1. Knowledge System
CrewAI’s knowledge system allows agents to access and reason over external information sources. Knowledge is embedded, chunked, and stored in a vector database for semantic retrieval during task execution.
1.1 Agent with Knowledge Sources
from crewai import Agent, Task, Crew
from crewai.knowledge.source.pdf_knowledge_source import PDFKnowledgeSource
from crewai.knowledge.source.csv_knowledge_source import CSVKnowledgeSource
from crewai.knowledge.source.text_file_knowledge_source import TextFileKnowledgeSource
# Define knowledge sources
company_docs = PDFKnowledgeSource(
file_paths=["./docs/company-handbook.pdf", "./docs/product-guide.pdf"]
)
customer_data = CSVKnowledgeSource(
file_paths=["./data/customers.csv"],
metadata={"type": "customer_data", "updated": "2026-05"}
)
policies = TextFileKnowledgeSource(
file_paths=["./docs/return-policy.txt", "./docs/shipping-policy.txt"]
)
# Agent with knowledge sources attached
support_agent = Agent(
role="Customer Support Specialist",
goal="Provide accurate answers using company knowledge base",
backstory="""Expert customer support agent with deep knowledge of
company products, policies, and procedures. Always references
official documentation when answering questions.""",
knowledge_sources=[company_docs, customer_data, policies],
verbose=True
)
task = Task(
description="A customer asks: 'What is your return policy for electronics purchased more than 30 days ago?'",
expected_output="Accurate answer citing the specific policy with relevant details",
agent=support_agent
)
crew = Crew(agents=[support_agent], tasks=[task])
result = crew.kickoff()
print(result.raw)
1.2 URL and Custom Knowledge Sources
from crewai import Agent, Task, Crew
from crewai.knowledge.source.string_knowledge_source import StringKnowledgeSource
# String-based knowledge (inline content)
faq_knowledge = StringKnowledgeSource(
content="""
Q: What are your business hours?
A: Monday-Friday 9am-6pm EST, Saturday 10am-4pm EST, closed Sundays.
Q: How long does shipping take?
A: Standard shipping: 5-7 business days. Express: 2-3 business days.
Overnight available for orders placed before 2pm EST.

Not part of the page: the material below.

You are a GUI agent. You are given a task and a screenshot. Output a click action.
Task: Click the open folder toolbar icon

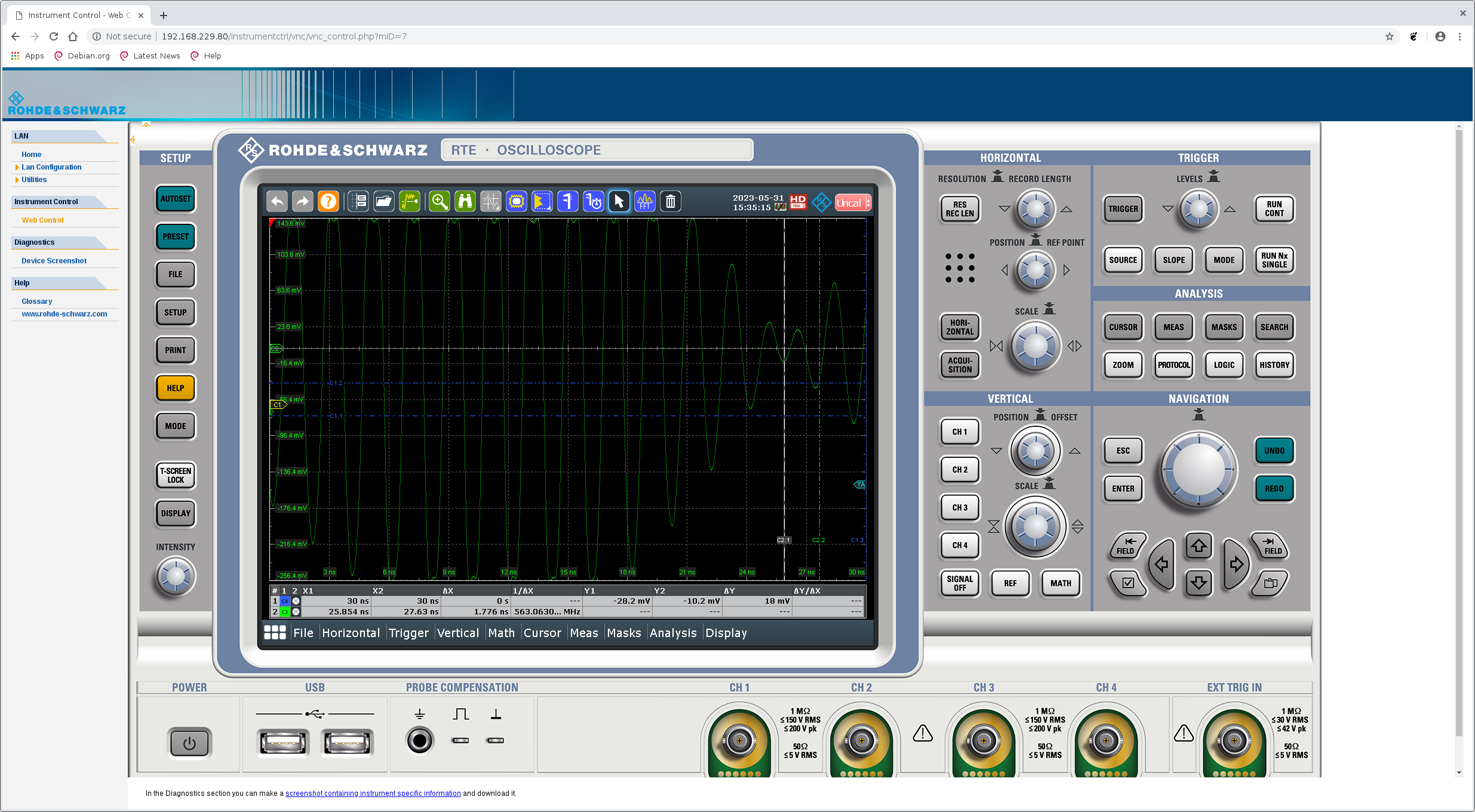pos(384,202)
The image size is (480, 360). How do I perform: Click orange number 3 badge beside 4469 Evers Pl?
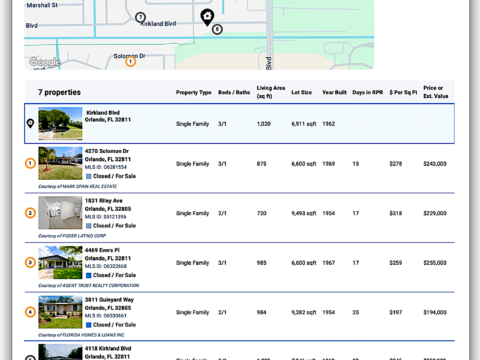30,262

Q: What payment methods do you accept?
A: Visa, Mastercard, American Express, PayPal, Apple Pay, Google Pay.
""",
metadata={"source": "FAQ", "version": "2026-05"}
)
# Crew-level knowledge (shared across all agents)
crew = Crew(
agents=[
Agent(
role="FAQ Bot",
goal="Answer customer questions from the FAQ",
backstory="Friendly customer service representative",
verbose=True
)
],
tasks=[
Task(
description="Answer: What payment methods do you accept and what are your hours?",
expected_output="Concise answer covering both questions",
agent=None # Will be assigned to first agent
)
],
knowledge_sources=[faq_knowledge] # Crew-level knowledge
)
# Assign task to agent
crew.tasks[0].agent = crew.agents[0]
result = crew.kickoff()
print(result.raw)
2. Memory Systems
CrewAI provides three types of memory that give agents context awareness and learning capabilities:
| Memory Type | Scope | Persistence | Use Case |
|---|---|---|---|
| Short-Term | Current execution | Cleared after kickoff | Share context between agents in a run |
| Long-Term | Across executions | Persistent (database) | Learn from past runs, improve over time |
| Entity | Across executions | Persistent (database) | Track people, orgs, concepts mentioned |
2.1 Short-Term Memory
from crewai import Agent, Task, Crew
# Short-term memory is enabled by default when memory=True
# It allows agents to share context within a single crew execution
researcher = Agent(
role="Researcher",
goal="Find key facts about a topic",
backstory="Expert at discovering information",
verbose=True
)
writer = Agent(
role="Writer",
goal="Write compelling content based on research",
backstory="Creative writer who transforms research into articles",
verbose=True
)
research_task = Task(
description="Research the top 3 benefits of remote work in 2026",
expected_output="List of 3 benefits with supporting data",
agent=researcher
)
writing_task = Task(
description="Write a short blog post based on the research findings",
expected_output="A 200-word blog post about remote work benefits",
agent=writer,
context=[research_task] # Short-term memory: writer sees researcher's output
)
crew = Crew(
agents=[researcher, writer],
tasks=[research_task, writing_task],
memory=True # Enable memory system
)
result = crew.kickoff()
print(result.raw)
2.2 Long-Term Memory
from crewai import Agent, Task, Crew
# Long-term memory persists across multiple crew executions
# Agents learn from past successes and failures
analyst = Agent(
role="Market Analyst",
goal="Provide increasingly accurate market analysis over time",
backstory="""Senior market analyst who improves predictions by
learning from past analyses and their outcomes.""",
verbose=True
)
analysis_task = Task(
description="Analyze the current AI market trends and predict Q3 growth",
expected_output="Market analysis with growth prediction and confidence level",
agent=analyst
)
crew = Crew(
agents=[analyst],
tasks=[analysis_task],
memory=True, # Enable all memory types
verbose=True
)
# First run — agent has no history
result1 = crew.kickoff()
print("Run 1:", result1.raw[:200])
# Subsequent runs — agent can reference past analyses
# Long-term memory stores task results and agent reasoning
result2 = crew.kickoff()
print("Run 2:", result2.raw[:200])
2.3 Entity Memory
from crewai import Agent, Task, Crew
# Entity memory tracks people, organizations, and concepts
# across conversations and executions
account_manager = Agent(
role="Account Manager",
goal="Maintain detailed knowledge of client relationships",
backstory="""Experienced account manager who remembers client
preferences, past interactions, and relationship history.""",
verbose=True
)
# First interaction — entities are created
task1 = Task(
description="""Process this meeting note: 'Met with Sarah Chen, CTO of TechFlow Inc.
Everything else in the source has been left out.